A literatura em metamorfose: reflexões sobre alienação na obra de Kafka

“Quando certa manhã Gregor Samsa acordou de sonhos intranquilos, encontrou-se em sua cama metamorfoseado num inseto monstruoso.” Gregor Samsa é um jovem caixeiro-viajante; e a obra iniciada por essa macabra declaração é A metamorfose, de Franz Kafka – escritor tcheco que recorreu à literatura para mostrar a condição do homem da sua época.

Charles Chaplin em cena do clássico Tempos Modernos.
Carlito desliza entre as engrenagens
- uma crítica à Revolução Industrial,
que encarava o operário como apenas mais
uma peça do sistema de produção.
O contexto histórico em que o livro foi escrito – marcado pela ebulição da Revolução Industrial – é visto como cenário de grandes transformações. O advento das máquinas trouxe agilidade à produção, mas o trabalhador passou a não dominar mais todo o processo de fabricação. A função do operário fui reduzida a ser simplesmente mais uma peça da engrenagem.

Prometeu, de Rubens. Acorrentado e tendo o seu fígado
devorado para sempre, o personagem é
 símbolo de uma situação triste e repetitiva.
Apesar de não ser um operário, Samsa levava uma vida monótona, repetitiva, alienada. Sentia-se um inseto. Aliás, todos os protagonistas de Kafka compartilham esses sentimentos. E não apenas os personagens de Kafka. O vocábulo alienação nunca foi tão usado – e vivenciado – como agora.

Imaginemos Gregor Samsa imerso na nossa sociedade. Talvez ele disesse que a televisão é o grande veículo de alienação. Afinal, é isso que a maioria diz. Ou talvez não. A segunda hipótese é a mais provável.

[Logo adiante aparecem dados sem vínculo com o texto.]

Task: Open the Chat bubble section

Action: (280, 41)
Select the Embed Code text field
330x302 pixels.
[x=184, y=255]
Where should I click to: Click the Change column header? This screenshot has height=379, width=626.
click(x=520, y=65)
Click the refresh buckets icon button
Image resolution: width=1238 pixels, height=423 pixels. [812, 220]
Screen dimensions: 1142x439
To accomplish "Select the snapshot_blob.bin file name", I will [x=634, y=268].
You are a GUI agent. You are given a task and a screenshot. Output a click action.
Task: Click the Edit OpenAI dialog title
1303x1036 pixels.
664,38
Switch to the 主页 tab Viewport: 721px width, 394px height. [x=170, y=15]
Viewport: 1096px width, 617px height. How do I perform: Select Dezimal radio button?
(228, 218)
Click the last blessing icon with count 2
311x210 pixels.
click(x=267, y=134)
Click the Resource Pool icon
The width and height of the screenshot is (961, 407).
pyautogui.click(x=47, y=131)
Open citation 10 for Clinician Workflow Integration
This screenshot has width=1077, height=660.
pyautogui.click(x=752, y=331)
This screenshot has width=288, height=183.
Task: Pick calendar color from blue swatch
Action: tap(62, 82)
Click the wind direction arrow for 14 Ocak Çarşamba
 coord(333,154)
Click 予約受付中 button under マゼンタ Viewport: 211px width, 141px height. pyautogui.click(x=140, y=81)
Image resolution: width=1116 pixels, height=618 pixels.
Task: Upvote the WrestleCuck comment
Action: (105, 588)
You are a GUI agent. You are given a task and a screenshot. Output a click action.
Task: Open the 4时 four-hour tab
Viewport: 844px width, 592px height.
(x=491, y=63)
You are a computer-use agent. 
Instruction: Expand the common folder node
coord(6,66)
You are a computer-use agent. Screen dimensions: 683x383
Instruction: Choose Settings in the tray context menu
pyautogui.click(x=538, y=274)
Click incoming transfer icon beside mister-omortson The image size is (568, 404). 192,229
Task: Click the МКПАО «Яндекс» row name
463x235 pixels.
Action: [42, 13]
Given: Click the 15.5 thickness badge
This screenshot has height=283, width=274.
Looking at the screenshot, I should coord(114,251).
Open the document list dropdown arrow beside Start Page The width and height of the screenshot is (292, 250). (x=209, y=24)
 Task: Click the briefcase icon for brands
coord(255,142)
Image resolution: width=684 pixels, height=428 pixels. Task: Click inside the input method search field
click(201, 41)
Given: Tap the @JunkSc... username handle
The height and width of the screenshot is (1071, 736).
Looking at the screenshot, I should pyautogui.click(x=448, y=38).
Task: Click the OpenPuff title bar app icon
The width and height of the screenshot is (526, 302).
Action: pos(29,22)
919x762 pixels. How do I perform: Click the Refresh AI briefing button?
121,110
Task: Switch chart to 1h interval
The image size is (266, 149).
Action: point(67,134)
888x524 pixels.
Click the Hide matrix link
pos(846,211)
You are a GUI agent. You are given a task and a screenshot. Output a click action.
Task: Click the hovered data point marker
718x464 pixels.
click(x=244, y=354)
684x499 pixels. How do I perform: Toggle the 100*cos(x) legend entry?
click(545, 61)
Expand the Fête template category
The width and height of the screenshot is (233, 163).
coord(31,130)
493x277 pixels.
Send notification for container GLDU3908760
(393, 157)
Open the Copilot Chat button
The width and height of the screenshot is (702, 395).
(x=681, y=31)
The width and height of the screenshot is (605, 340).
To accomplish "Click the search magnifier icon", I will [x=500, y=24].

Para Kafka, estar alienado é estar inserido num contexto de exaustão, de repetição e de falta de consciência. Feuerbach, renomado filósofo alemão, afirmava que ser alienado é criar algo e não se reconhecer como criador. É viver submisso a sua própria criação. É inverter os papéis.

O Tonel das Danaides, de John William Waterhouse (1903).
O tema do trabalho árduo, sem descanso
 ou libertação, é recorrente, também, na mitologia grega.
A visão de Kafka é muito semelhante. O homem oriundo da sociedade industrial não percebe o quão condicionado ele está. Ele apenas produz, produz e produz. Não possui autonomia. Não reconhece seu lugar no mundo. Para Kafka, existe a necessidade de um “despertar”. É exatamente esse despertar que alcançamos quando lemos sua obra. Ao ler Kafka, também sofremos uma profunda metamorfose.  Mas não nos tornamos insetos. Somos transmutados. Evoluímos. Saímos do comodismo imposto pela sociedade. Contemplamos um novo mundo - como o imago que, depois da metamorfose, abandona a sua velha casa, o casulo, para alçar vôos mais distantes.